To meet that mandate, the automaker hopes to have some 500,000 GM cars and trucks on the road by 2017 that have some element of electrification, despite the company’s issues with the Chevy Volt, which was plagued with anemic sales and battery fire.
Akerson said GM is currently working on two electric cars, one of which could run 100 miles and another that could run as much as 200 miles in between charges, Dow Jones reports. By expanding the distance, the automaker hopes it will ease people’s fears that they will get stuck somewhere without a charge, a fear he called “range anxiety.” The Chevrolet spark, for instance, runs just 80 miles.
The company is also working on an oversized charging pad on which cars could be situated while it’s sitting in its owner’s garage.
It also plans to cut the average weight on new cars by 15% on its 2016 model, Akerson told Dow Jones.
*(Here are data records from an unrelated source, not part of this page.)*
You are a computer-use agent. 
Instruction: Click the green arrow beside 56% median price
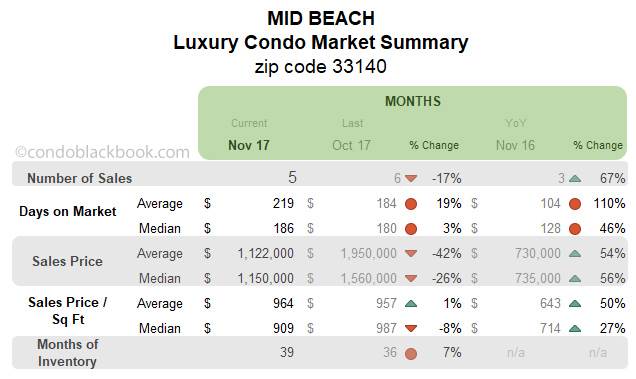click(x=575, y=278)
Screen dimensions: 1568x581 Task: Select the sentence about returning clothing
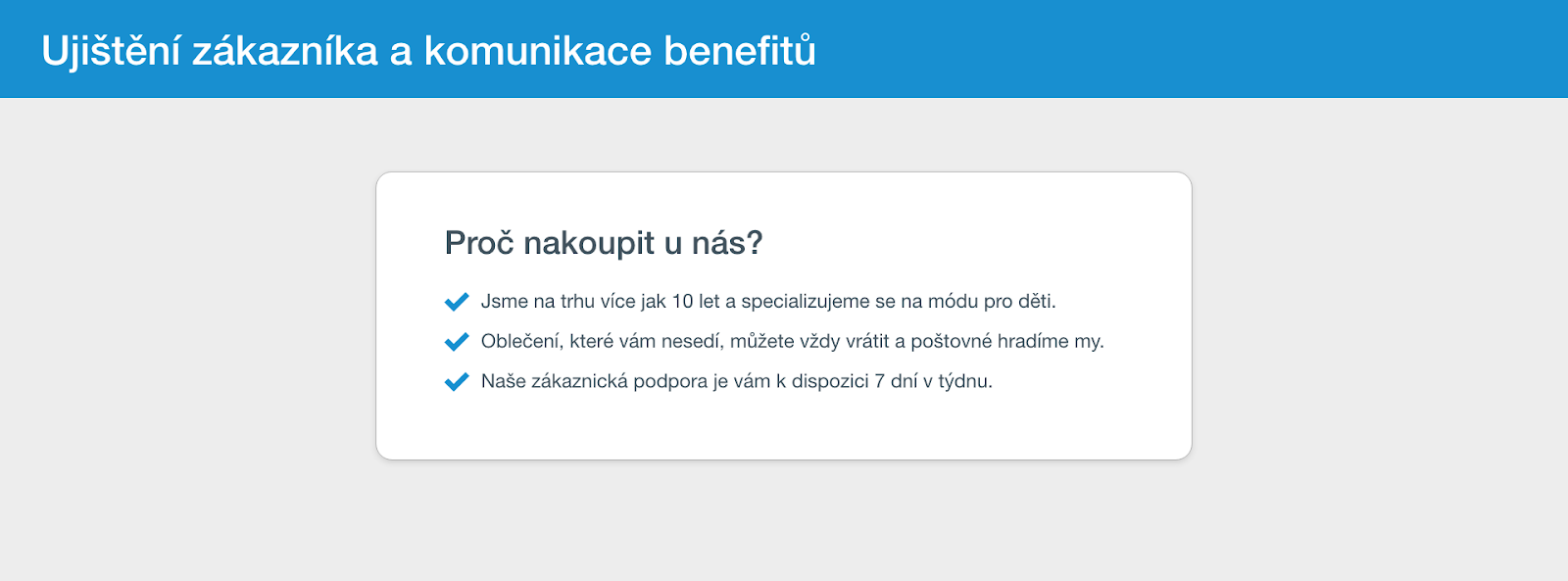[x=792, y=342]

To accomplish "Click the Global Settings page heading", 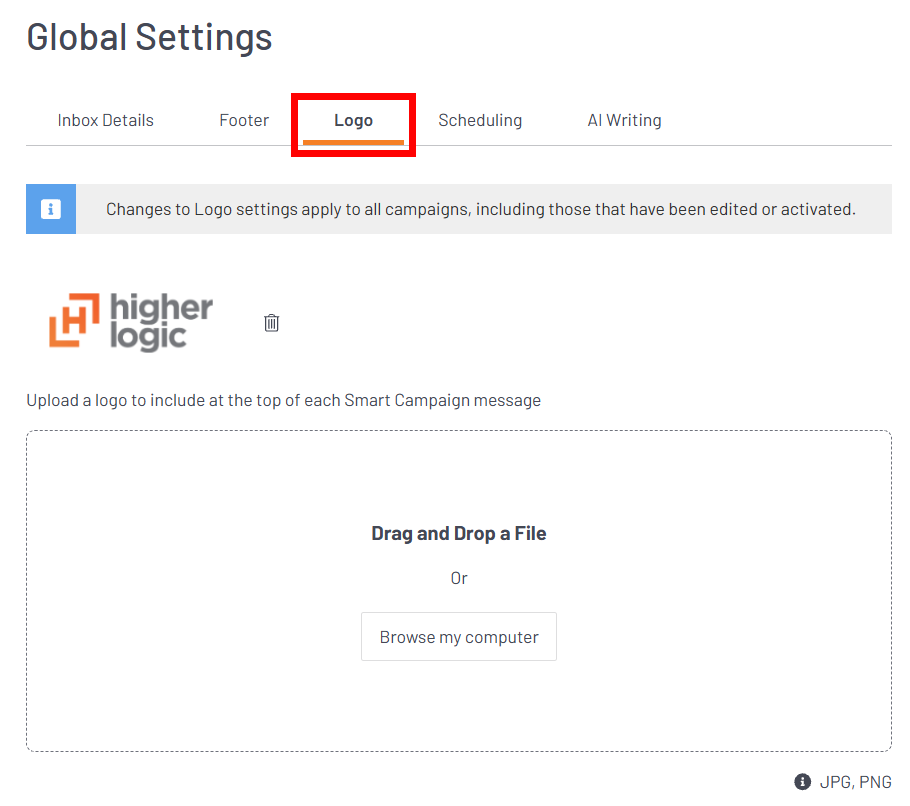I will coord(149,37).
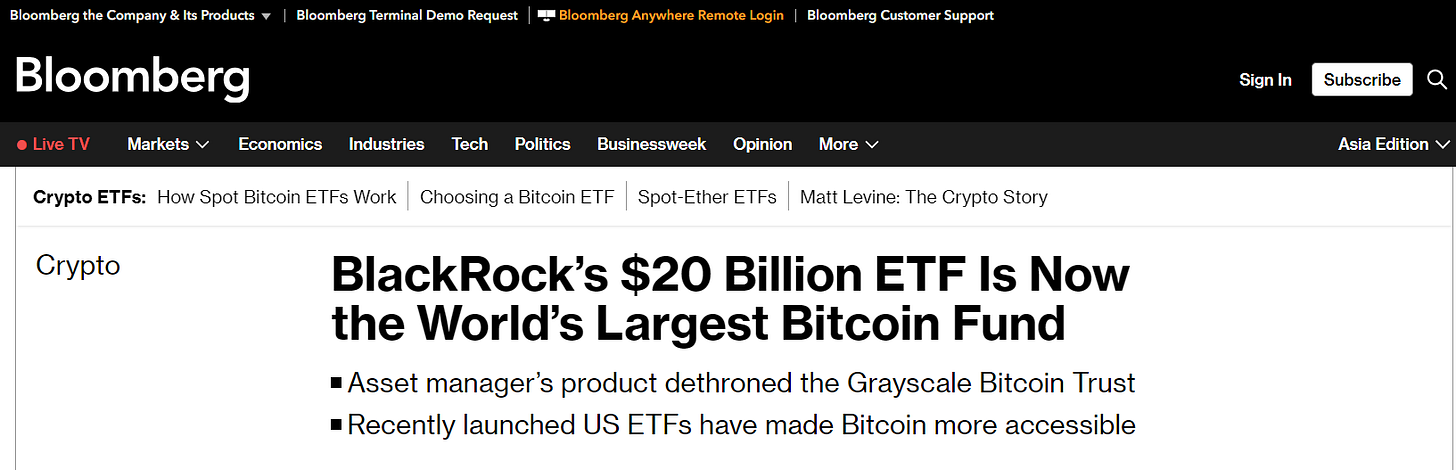Image resolution: width=1456 pixels, height=470 pixels.
Task: Click the Bloomberg logo
Action: point(132,78)
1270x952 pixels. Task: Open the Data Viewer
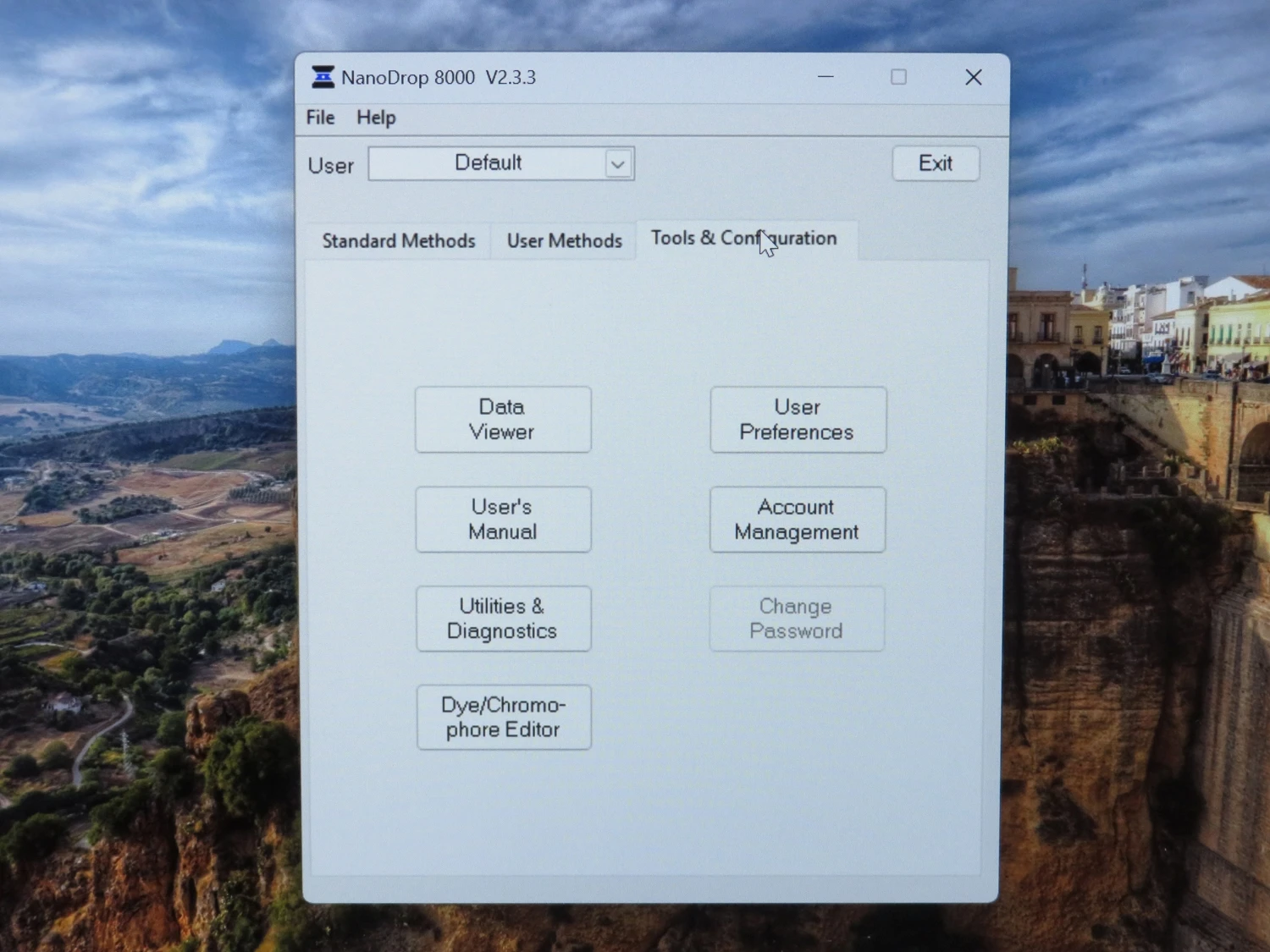click(503, 420)
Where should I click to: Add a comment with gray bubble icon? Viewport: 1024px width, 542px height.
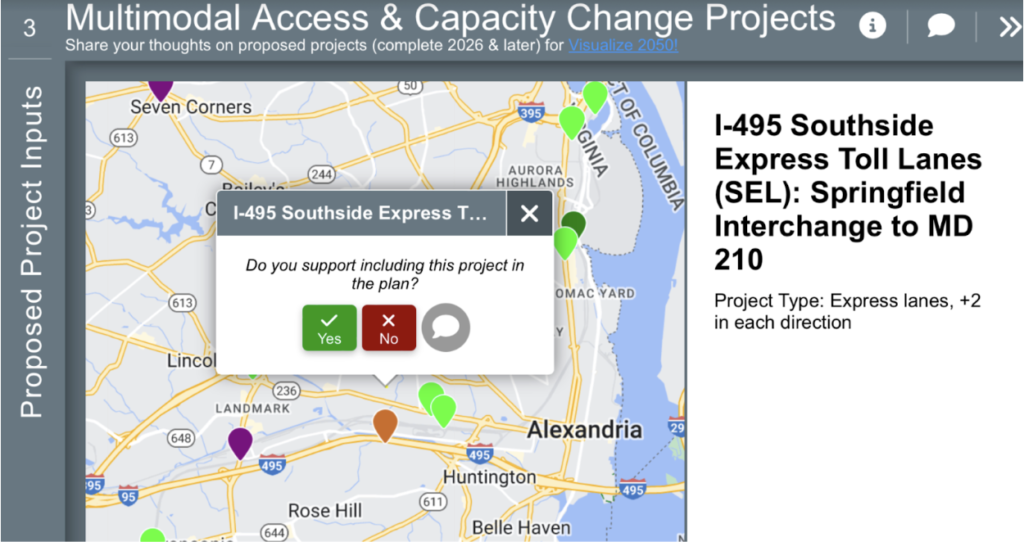(x=446, y=327)
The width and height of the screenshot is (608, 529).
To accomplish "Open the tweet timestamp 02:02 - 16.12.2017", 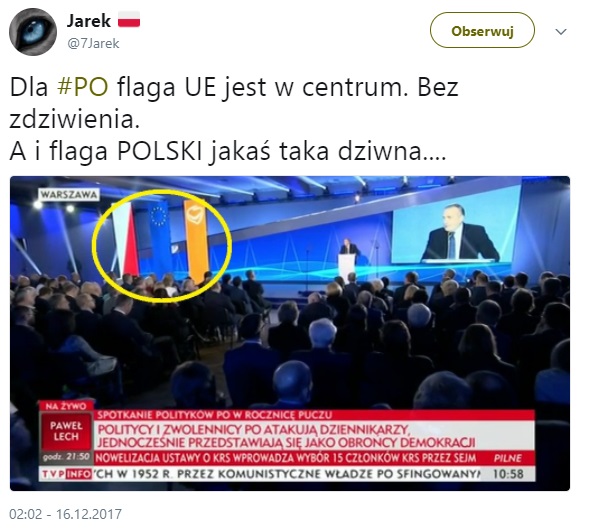I will [66, 514].
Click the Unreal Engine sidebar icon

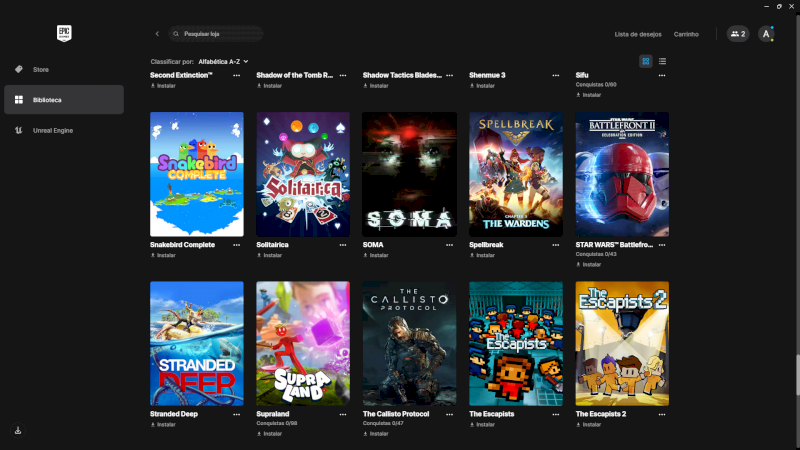pyautogui.click(x=19, y=130)
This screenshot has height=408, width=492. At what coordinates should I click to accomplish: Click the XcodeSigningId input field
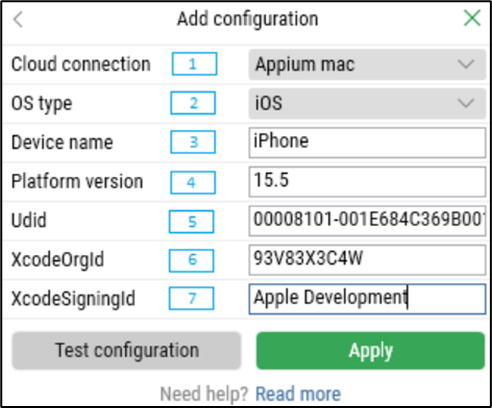pyautogui.click(x=367, y=299)
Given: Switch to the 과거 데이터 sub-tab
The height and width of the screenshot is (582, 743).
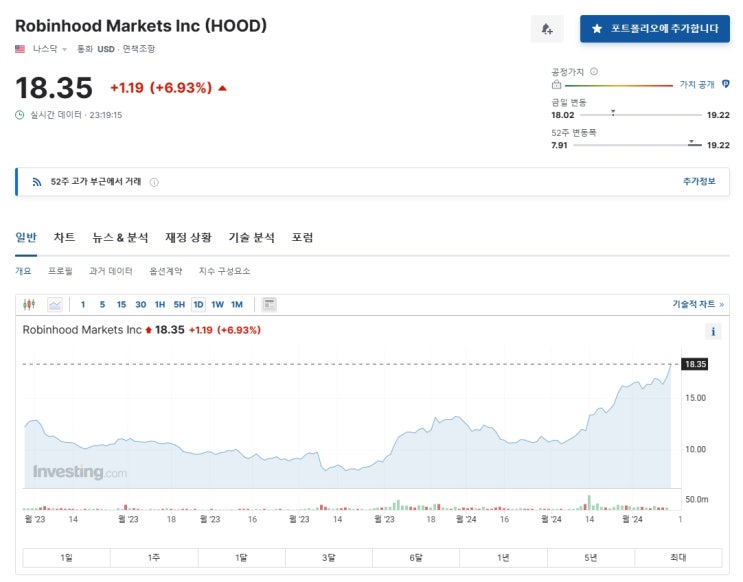Looking at the screenshot, I should (x=110, y=271).
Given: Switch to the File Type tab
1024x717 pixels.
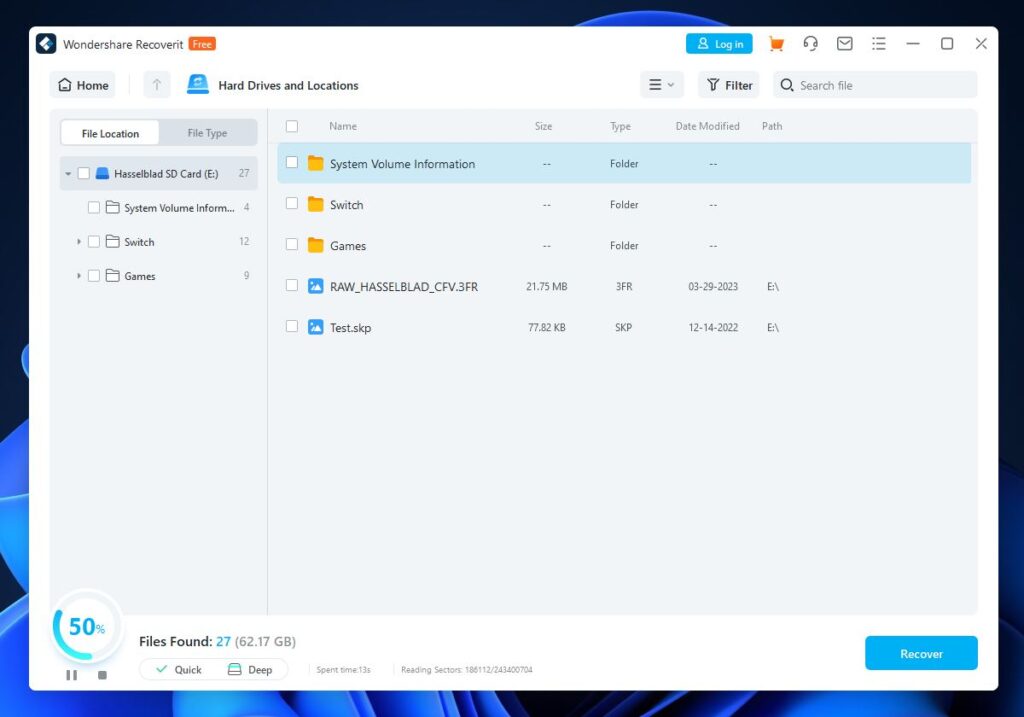Looking at the screenshot, I should (x=207, y=133).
Cutting the weight reduces the average fuel consumption by nearly 10%. The frames on the firm’s new Corvette Stingray, for instance, are made entirely of aluminum – a lighter metal that wound up reducing the weight of the car by almost 100 pounds. All of the large automakers are also depending on parts manufacturers to use lighter components so that engines wind up weighing less as well.
As for new engine technology, the company is reviewing a powertrain system that PSA Peugeot Citroën SA is currently developing that would cut fuel consumption and carbon-dioxide emissions.